The expression on his face changed as he realised that his ancestral line were also migrants and that his confusion was naive and his line of questioning was racist. He thought for a minute before answering. “Well, my father’s father was English and my dad’s mother was – well I don’t know. I really don’t know where all my other grandparents were born. All I know is that both of my parents were born here.” “That’s sad. No known heritage. Like a poor homeless man,” I said.

His opinions, attitudes and self image did nothing to improve my first impression. By the end of dinner, I realised coffee would be better for a first date with this boy! (the word man has been substituted for evolutionary reasons).

When I excused myself to go the bathroom, I thought of crawling out the window after he said, “Great.

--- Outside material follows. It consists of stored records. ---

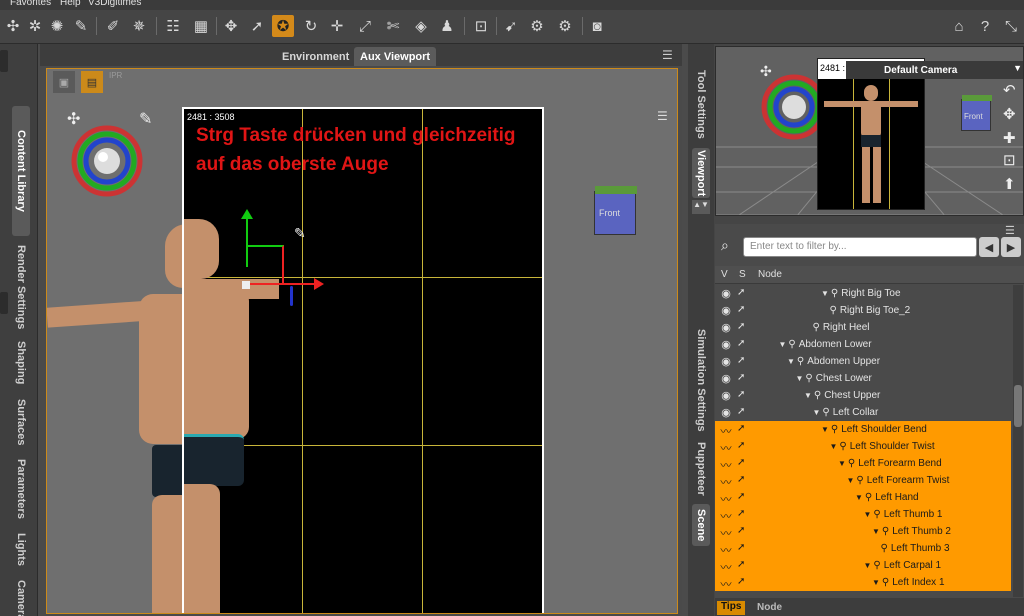 This screenshot has width=1024, height=616. Describe the element at coordinates (81, 26) in the screenshot. I see `pin-icon: ✎` at that location.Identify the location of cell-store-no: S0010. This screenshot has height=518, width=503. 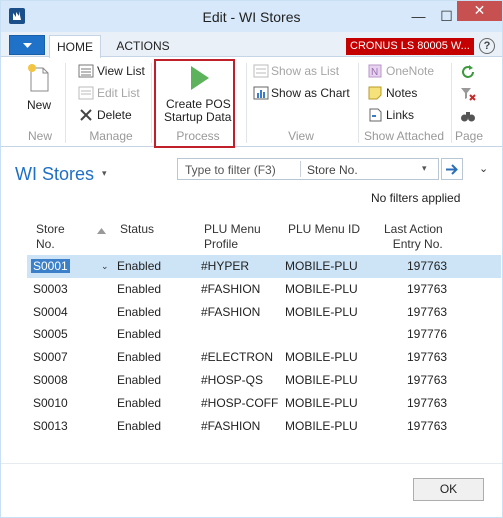
(50, 403).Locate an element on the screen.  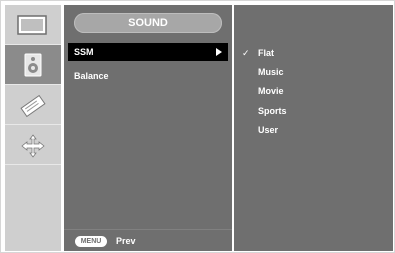
menu-item-balance: Balance is located at coordinates (148, 76).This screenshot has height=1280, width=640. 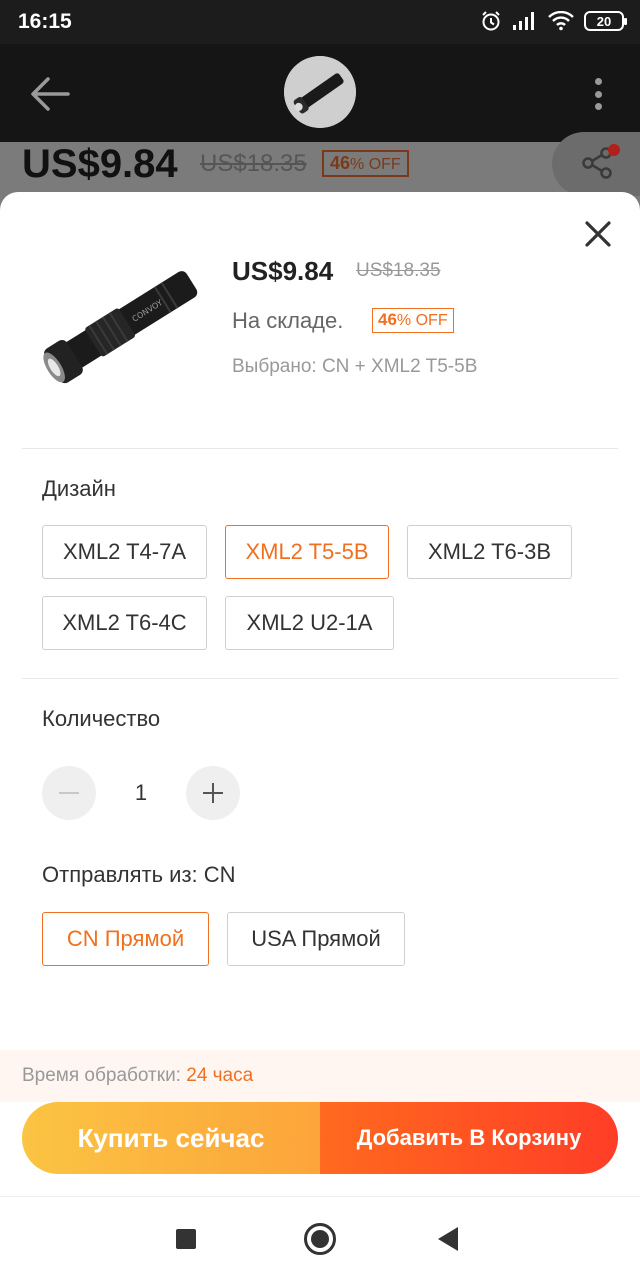 What do you see at coordinates (598, 94) in the screenshot?
I see `more-options-button` at bounding box center [598, 94].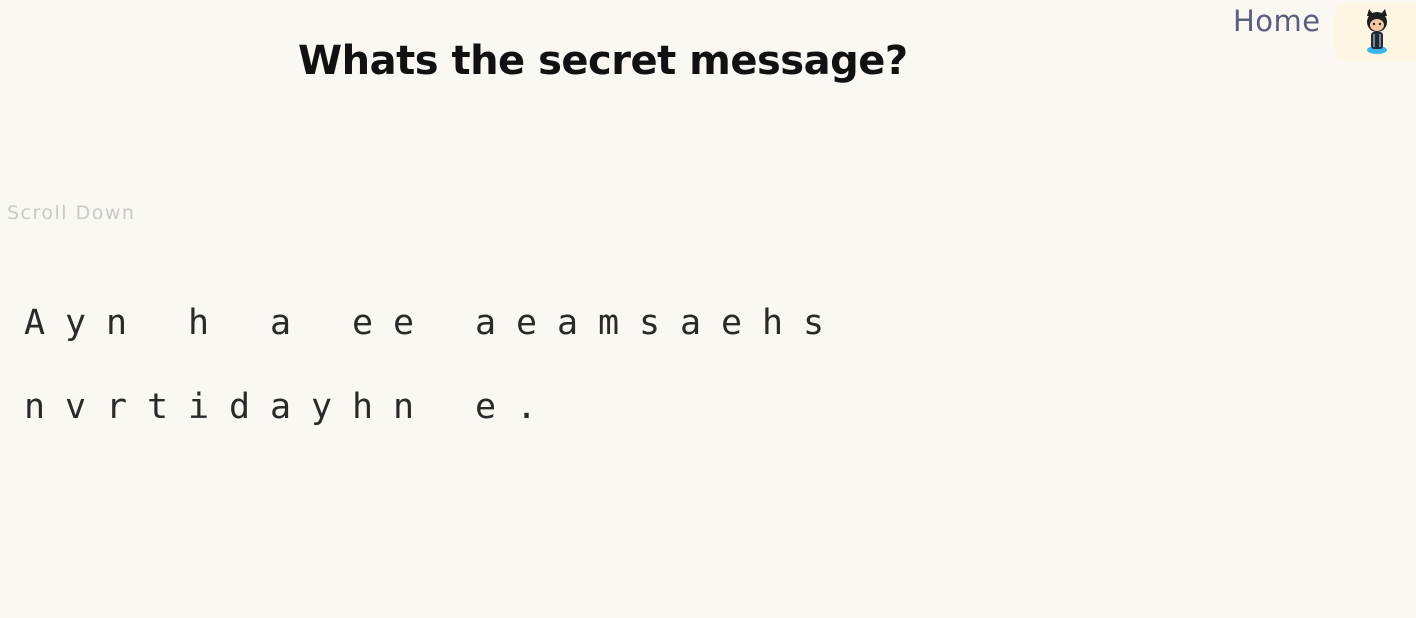  I want to click on message-letter: A, so click(34, 323).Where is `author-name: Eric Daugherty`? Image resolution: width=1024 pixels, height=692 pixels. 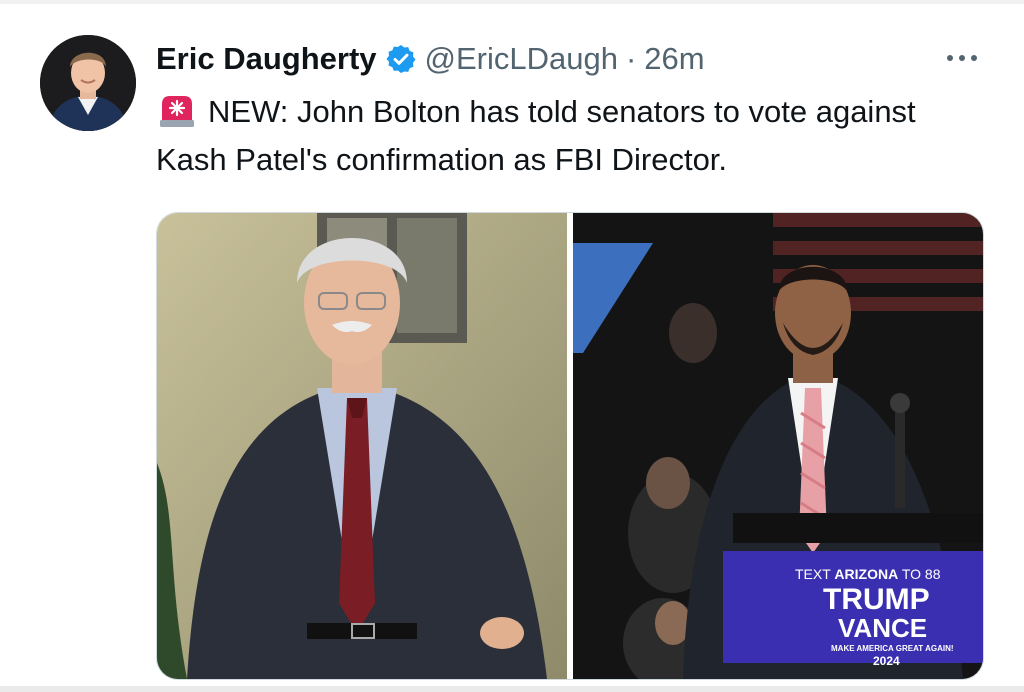
author-name: Eric Daugherty is located at coordinates (266, 59).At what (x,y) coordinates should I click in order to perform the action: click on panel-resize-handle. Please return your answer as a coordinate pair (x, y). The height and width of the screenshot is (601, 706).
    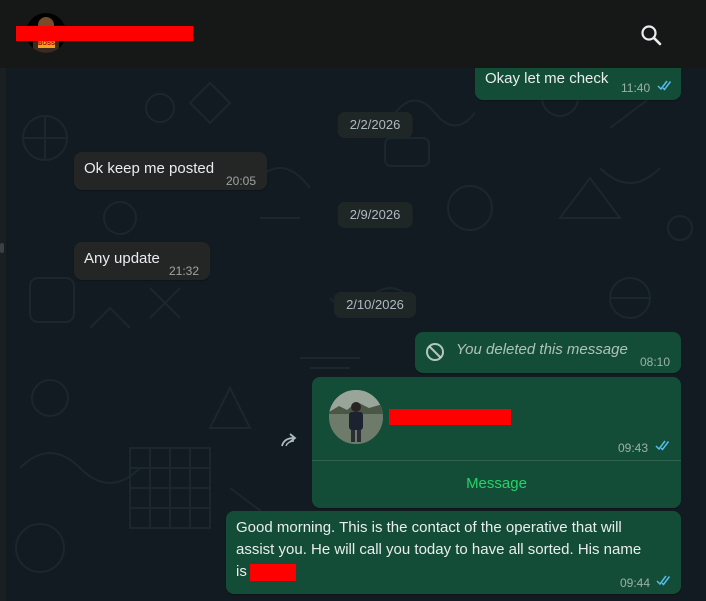
    Looking at the image, I should click on (3, 334). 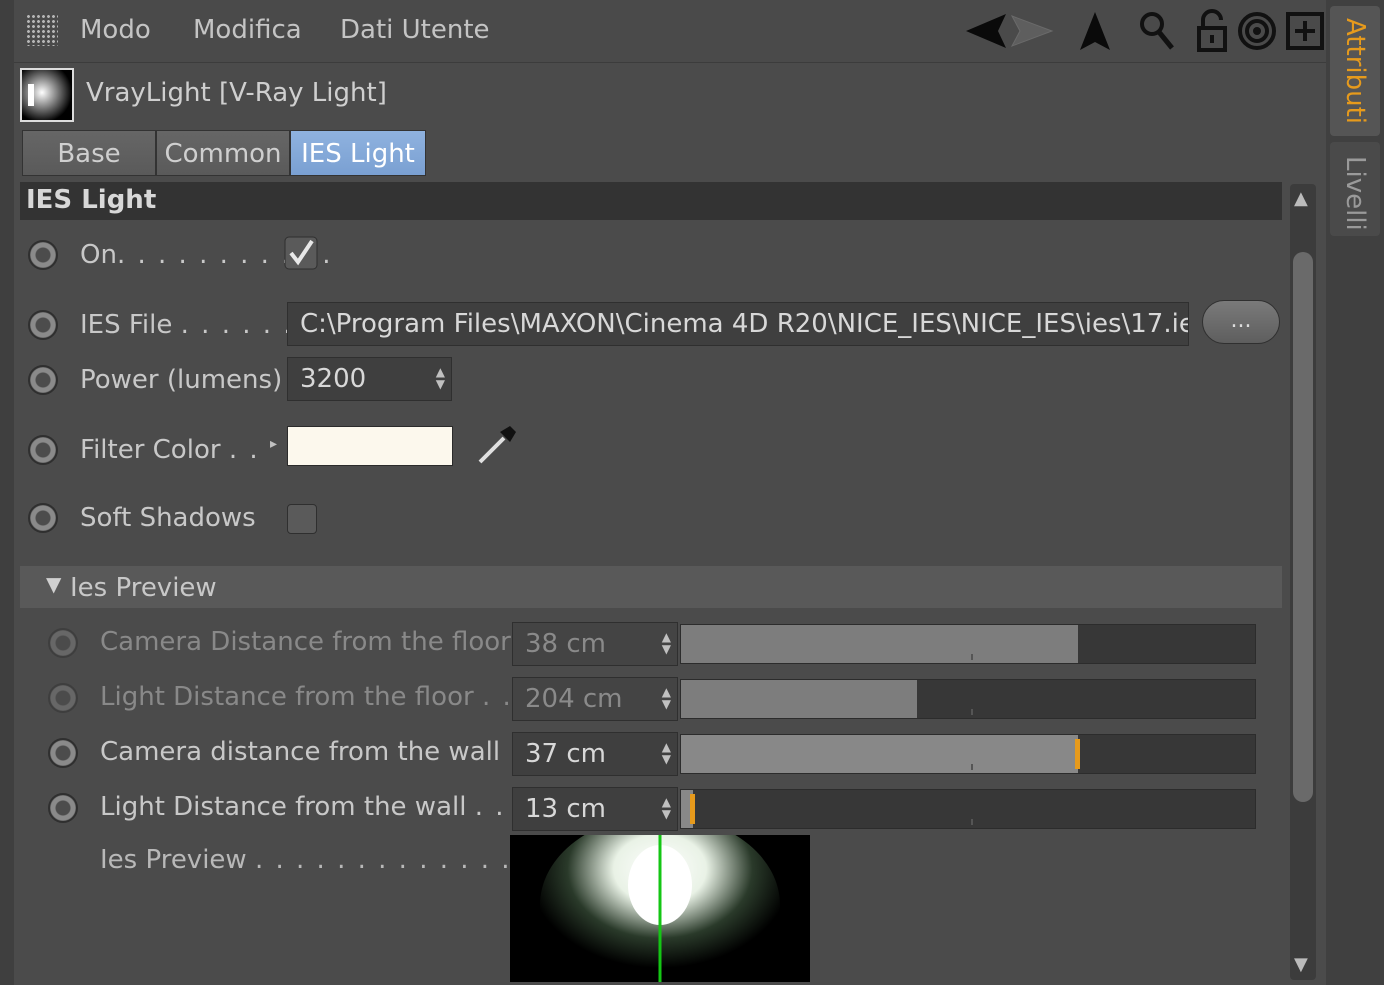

Now I get to check out your ass.”

As I was in a local restaurant and didn’t want to cause any embarrassment to myself, I let this ass pay for the meal, then told him I had to go. Once away from the restaurant, I excused myself then zigzagged home.

There were many lessons to be learnt that night. The first one was – Only Coffee on a First Date. The second was – You can walk out without making a scene, so don’t stay where you’re not comfortable.

By choice, I never saw him again. It was my choice. What he wanted was irrelevant. As I walked away, I didn’t say “Kiss My Ass”, even though I thought it … I just let him watch my ass walk away, because he wasn’t going to ever see it again!